By Chris Jadallah — CFJC Food Policy Research Intern
My interests in ecology, sustainable food systems, and environmental protection led me to pursue a major in Conservation and Resource Studies at UC Berkeley. While seeking out research opportunities relevant to my studies, I stumbled across the Urban Bee Lab through an undergraduate research apprenticeship program. My work there this past year has opened my eyes to the exciting world of California’s diverse native bees, a group of insects consisting of more than 1,600 species of all shapes, colors, and sizes. I’ve spent time pinning and labeling collections in our lab, tending to our experimental garden with more than 150 flowering plant species, and visiting farms in Brentwood to sample native bee populations. I am particularly interested in how they can contribute to resilience in agro-ecosystems. My newfound fascination with native bees has only contributed to my belief that protecting pollinators ought to be a critical policy priority to promote both biodiversity and agricultural vitality.
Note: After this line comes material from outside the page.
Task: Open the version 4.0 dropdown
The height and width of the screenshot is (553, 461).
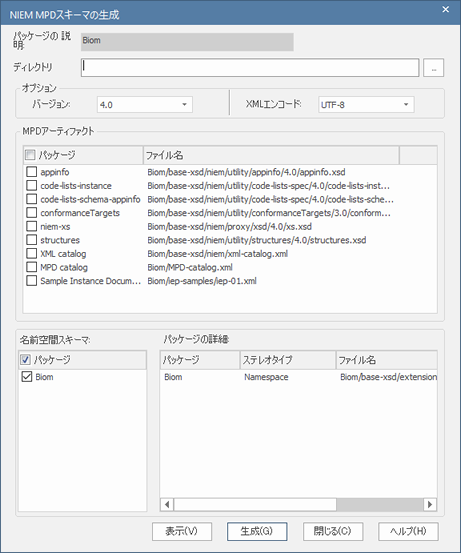Action: (145, 105)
There is no doubt that pollinators are important- in fact, necessary- for the production of many food crops. In turn, they help ensure economic prosperity for farming communities and healthy, varied diets containing a variety of fruits, nuts and vegetables. Bees provide pollination services: by visiting crop flowers, they facilitate plant reproduction, creating food products for us to eat. Without bees visiting their flowers, crops like almonds would not produce nuts. Fewer pollination services could mean lower agricultural yields, potentially leading to increased unemployment for farmworkers and decreased revenue on farms. They could also lead to higher food prices, making healthy food options even more unaffordable for low-income people.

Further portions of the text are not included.